In doing some homework prior to getting a generator transfer
switch installed, it became apparent that houses need tb
"Grounded" - and the typical ground is one or more copper rods
pounded into the ground and then attached to a (neutral?) wire in
the breaker panel.


I assume this is the US, and there is an electrical code that is
substantially the same as the National Electrical Code.

There are several major elements to the building "ground" system.

One is a bond between the neutral and service panel enclosure. The
enclosure is the basic system "ground". The bond may be a visible strap.
It can be a screw that just looks like a mounting screw for the neutral
bar. This bonding is critical for tripping breakers when there is a short
from, for instance, the hot wire in a drill to the metal drill case that
is connected to the ground pin at a grounded receptacle.

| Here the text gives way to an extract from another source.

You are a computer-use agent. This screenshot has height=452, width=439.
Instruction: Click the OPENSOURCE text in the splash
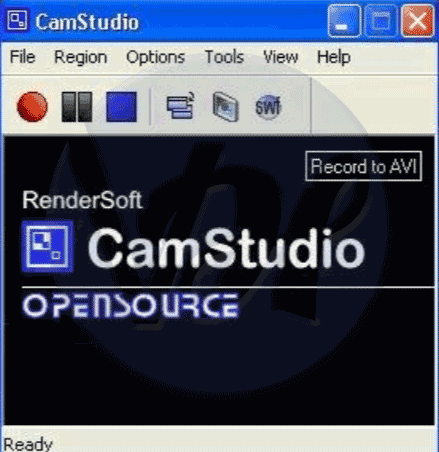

Another element is one or more earthing electrodes. They are not for
tripping breakers. They keep the building "ground" at approximately earth
potential, and keep the hot and neutral wires at a reasonable potential
with respect to earth.

The third element is grounding conductors that go with the branch circuit
and connect to the ground terminal on receptacles. The grounding conductor
can be a bare or green wire, or it can be the metal of the wiring system.

I would understand "building wiring fault" to mean that there is no branch
circuit grounding conductor or there is no neutral-ground bond at the
panel. The UPS has no way of telling if the building "ground" is earthed.


This house is a split-level, crawl space but no basement, built
in the fifties and I am unable to find anything that even looks
like a ground.

One reason for no ground might be what the house is built on: a
shale ridge. The builder scooped a notch out of a hillside,
sold the topsoil, and built this house on the notch. Go down
about 4", and you hit shale that is so solid that you need an air
hammer or a breaker bar and lots of time to get through - as in 3
days with a breaker bar and a tin cup to make 2 4" wide 28" deep
holes for a boat rack I put in last year.

Realistically, we've been in this house for 30+ years and never
lost an appliance to electrical surge... but still... there's got
tb good reasons for grounding.

That being said, I'm exploring after-the-fact methods.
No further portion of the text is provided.